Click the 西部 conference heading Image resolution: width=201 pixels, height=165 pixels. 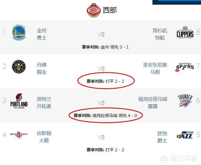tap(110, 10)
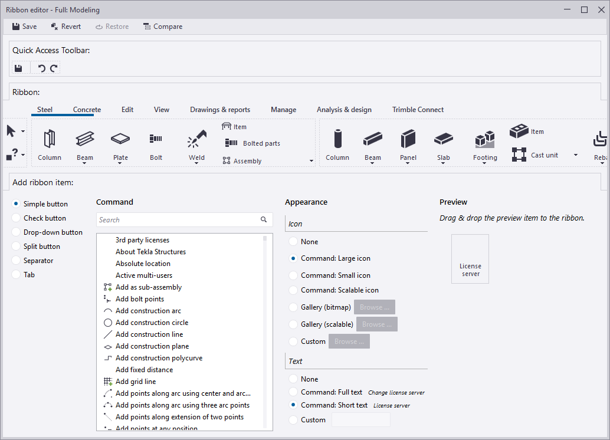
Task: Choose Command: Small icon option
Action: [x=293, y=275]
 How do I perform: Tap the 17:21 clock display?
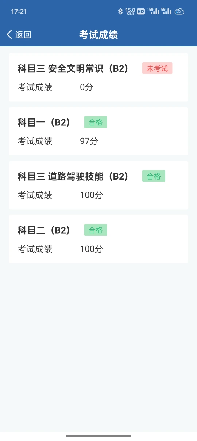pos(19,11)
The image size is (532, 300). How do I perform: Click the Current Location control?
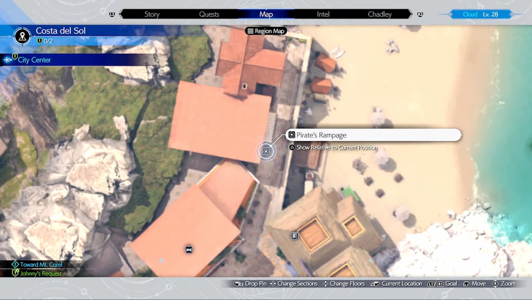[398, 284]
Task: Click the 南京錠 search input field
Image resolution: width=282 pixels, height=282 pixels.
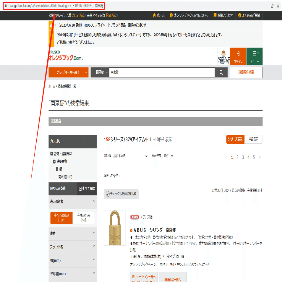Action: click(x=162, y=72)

※

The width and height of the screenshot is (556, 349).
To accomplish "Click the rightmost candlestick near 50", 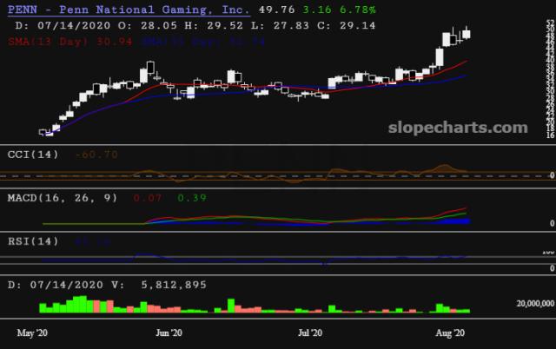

※

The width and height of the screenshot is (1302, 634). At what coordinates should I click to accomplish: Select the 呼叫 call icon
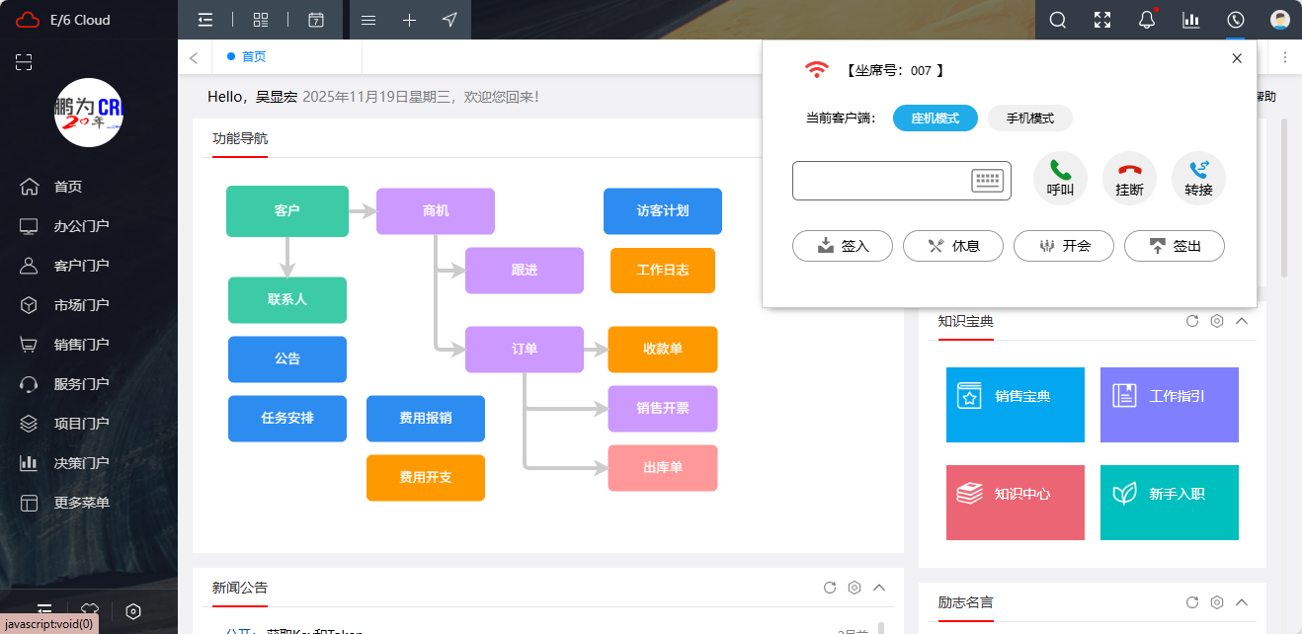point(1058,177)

※

[What you should do]
How many lines above contain the string "screenshot", with case counting? Reply with the number alone.

[Exercise solution]
2